However, it is an import insight of the invention, that MR signal acquisition can start already during the saturation build-up period, i.e. before the steady state is achieved. It typically takes more than a second to approach a steady-state CEST condition. The temporal resolution and speed of the technique of the invention can be significantly increased by using the initial CEST measurements for MR imaging and not (or not only) the steady-state CEST measurements. It is even possible within the scope of the invention to apply the technique in such a manner that the CEST contrast enhancement does not reach a plateau value anymore. Only the initial part of the saturation build-up curve can be measured. With the approach of the invention, a temporal resolution of 10 or more CEST measurements per minute is easily possible, at the expense of an insignificant decrease of the contrast-to-noise ratio. In addition to the increased time resolution and speed, the initial saturation build-up method of the invention has further advantages. For example, the steady-state CEST effect is known to be rather strongly dependent on T1. The initial build-up rate of the CEST contrast enhancement is less dependent on T1 as compared to the steady state CEST effect. For this reason, the initial build-up method of the invention is expected to perform better in tissues with short T1 relaxation times. Moreover, it turns out that the technique of the invention is advantageously less sensitive to direct saturation of bulk water protons, which is one major issue in CEST imaging.

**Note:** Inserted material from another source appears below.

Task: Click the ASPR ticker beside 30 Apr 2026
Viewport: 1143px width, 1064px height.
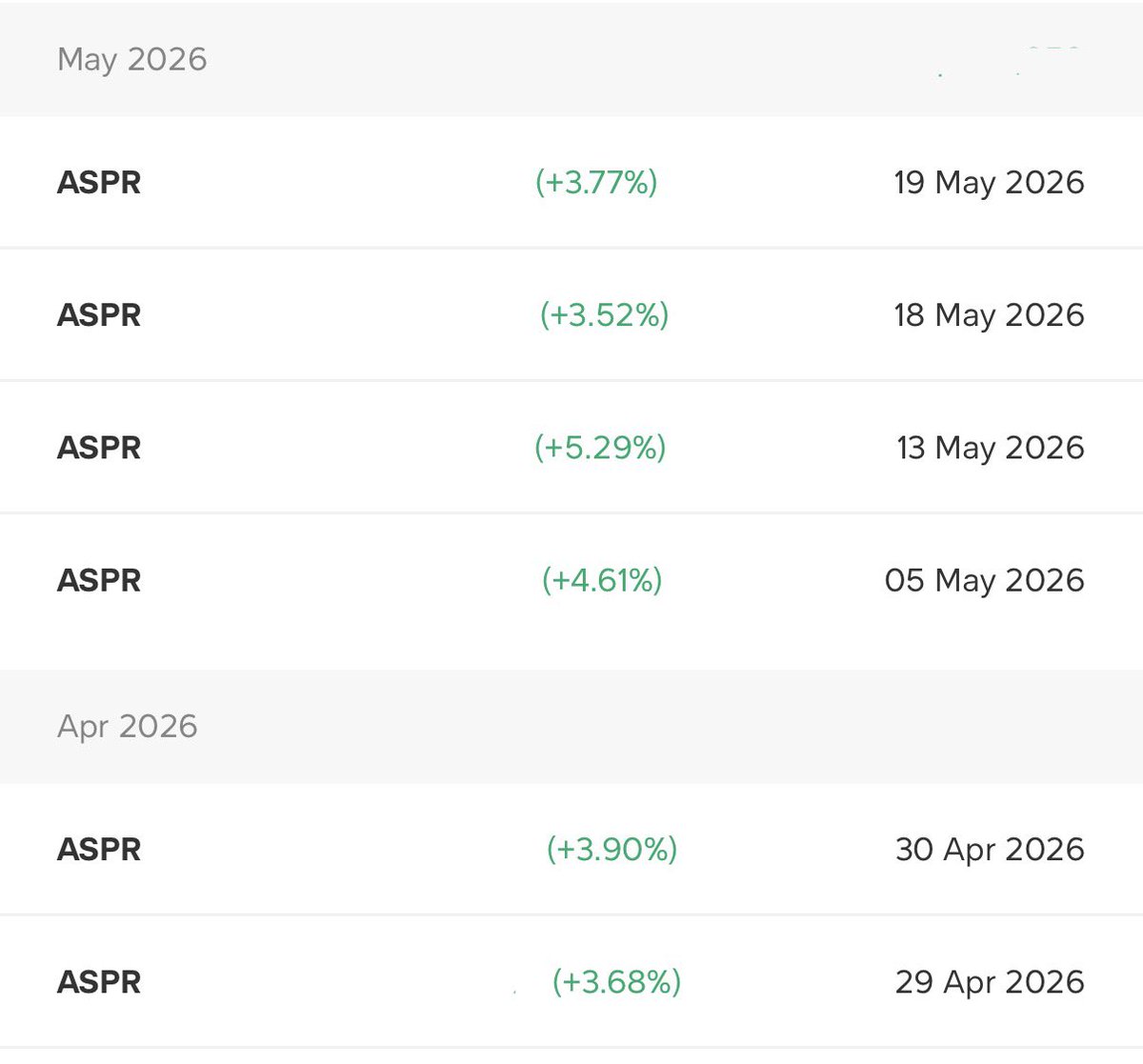Action: coord(99,849)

Especially the combination of the fast CEST MR imaging method of the present invention with existing techniques for rapid MR imaging (like FLASH, EPI and SENSE) constitutes a powerful tool for contrast-enhanced diagnostic MR imaging.
According to a preferred embodiment of the invention, the duration of the MR imaging sequence in step b) is selected such that saturation remains until irradiation of the subsequent saturation RF pulse in step a). As explained above, if the duration of the saturation and signal acquisition steps are selected properly, saturation remains after each MR signal acquisition step such that the following saturation does not have to start form zero as in the conventional CEST approaches. Preferably, the duration of the MR imaging sequence in step b) is shorter than the duration of the saturation RF pulse in step a). An important aspect of the invention is that the exchangeable protons of the CEST contrast agent are essentially continuously saturated, wherein the generation and acquisition of MR signals for image generation (steps b) and c)) take place during sufficiently short interruptions of the irradiation of the frequency-selective saturation RF pulse. In a preferred embodiment of the method of the invention, the duration of the saturation RF pulse is 1-1000 milliseconds, preferably 2-200 milliseconds, while the duration of the MR imaging sequence is 1-100 milliseconds, preferably 1-50 milliseconds. In this way, a continuous series of CEST-enhanced MR images can be acquired (for example for dynamic or modulated CEST imaging) with a time resolution on the order of only 100 milliseconds or less.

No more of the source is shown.